I’m a huge fan of bouldering. It’s challenges both body and mind, forcing you to use energy wisely and maintain control of movement and breathing. Nimbleness and wit are just as essential as strength, an addictive combination for any problem solver.

While upside down in contemplation, attempting a meager “4” my friend had just completed, I began to consider that the nature of bouldering mirrors that of business.

As a climber, you stare at the bouldering wall, eyeing your different routes in the same way you would eye different strategies or career paths. Some clearly have higher barriers to entry than others. Others provide the same level of difficulty, but in a unique format. Each provide a challenge.

Once you get to climbing, the real parallels come into play.

Business can often like you’re clinging to a wall with all your might. Obstacles like delays, customer support snafus, or dealing with difficult team members can give that same sense of “losing grip.” Serious problems, like those that affect your financial wellbeing, gives the same pit in your stomach feeling as your about to fall.

And in the same way that these obstacles operate as the grips and holds for climbers, which can be mastered, so can the challenges you find in business.

Some are easier to see ahead, grab on to, and move on from, especially at the early stages. But with more difficult routes, you find that you need to use more than just wide-palmed strength to get you through things – you also need your mind. A failure to bring synergy to strength and technique ultimately means failure, and falling from the wall. What’s more, sometimes you just can’t master a hold until you’ve failed at it a few times.

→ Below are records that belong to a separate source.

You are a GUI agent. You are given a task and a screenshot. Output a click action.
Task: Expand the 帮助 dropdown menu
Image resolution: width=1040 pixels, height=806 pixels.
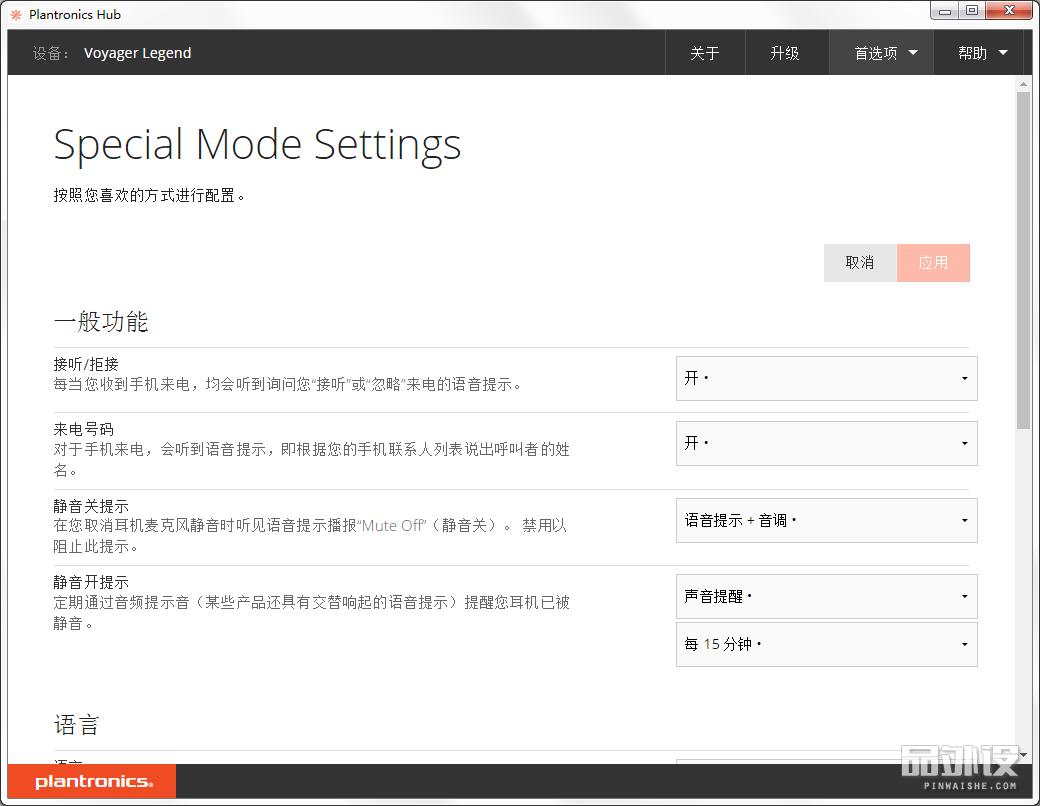pyautogui.click(x=982, y=53)
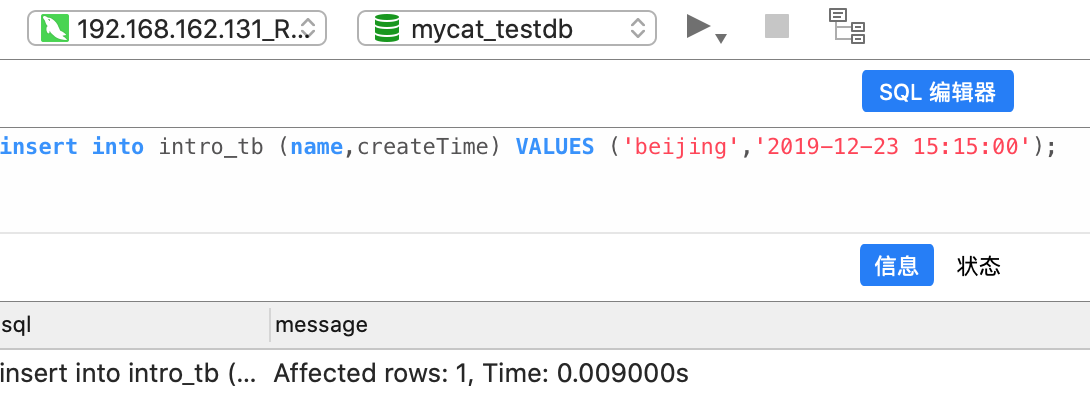Click the green MySQL dolphin connection icon
This screenshot has height=398, width=1090.
[x=54, y=28]
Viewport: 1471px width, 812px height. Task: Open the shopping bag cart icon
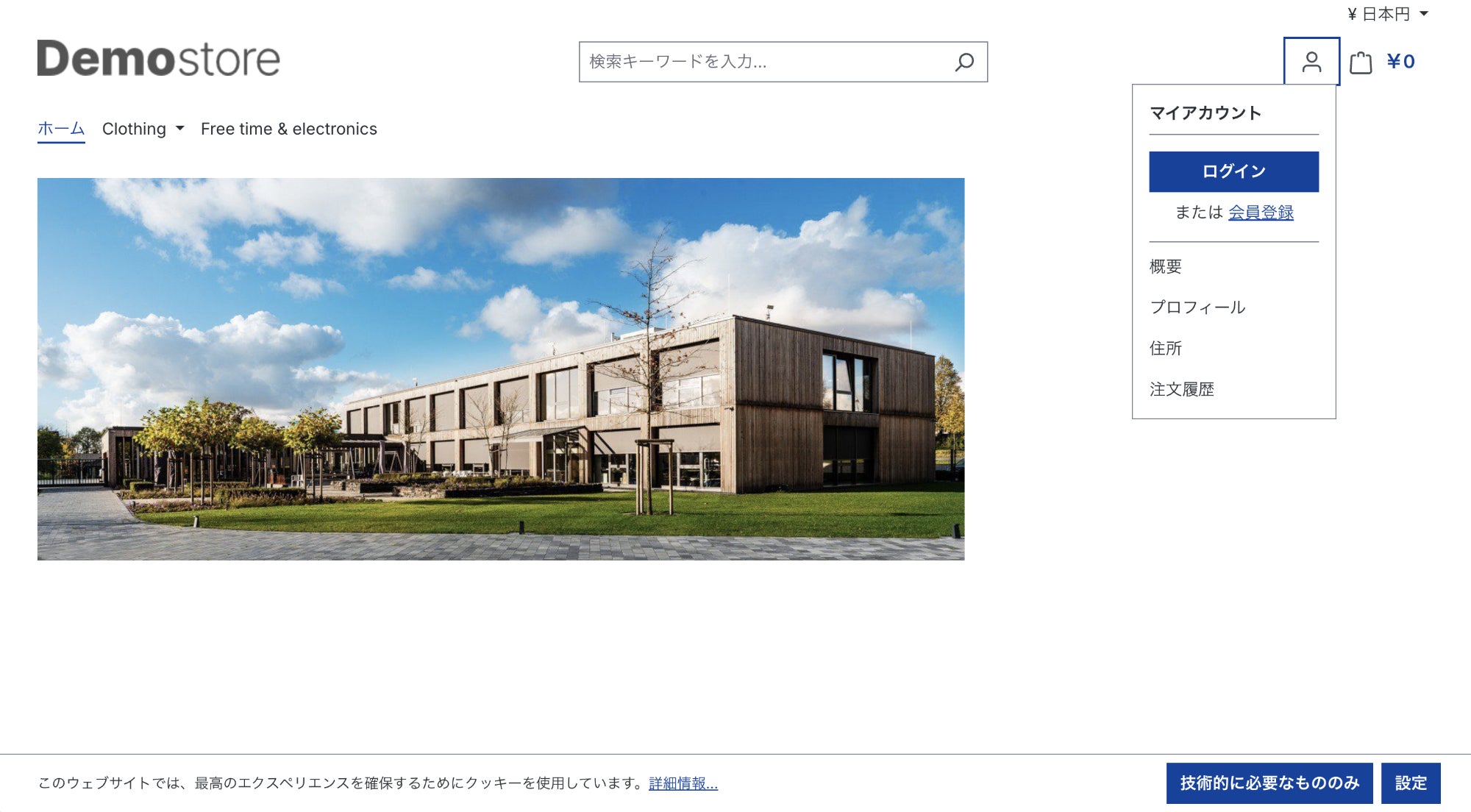[x=1361, y=63]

It was there, when I was upside down and falling, that bouldering helped me then understand a key lesson in business:

Success requires both a mastery of many obstacles and dedication to learning, even if it means failing at times.

In the same way you cannot expect yourself to be able to master a difficult route the first time in the gym, you cannot expect to master difficult elements of business the first time around either. It doesn’t mean you can’t do them – it means you needs put in the time to learn the fundamentals of the hold, practice, and then execute.

Do you find any parallels in your life to the challenges of business? What are they and how have they taught you to advance yourself?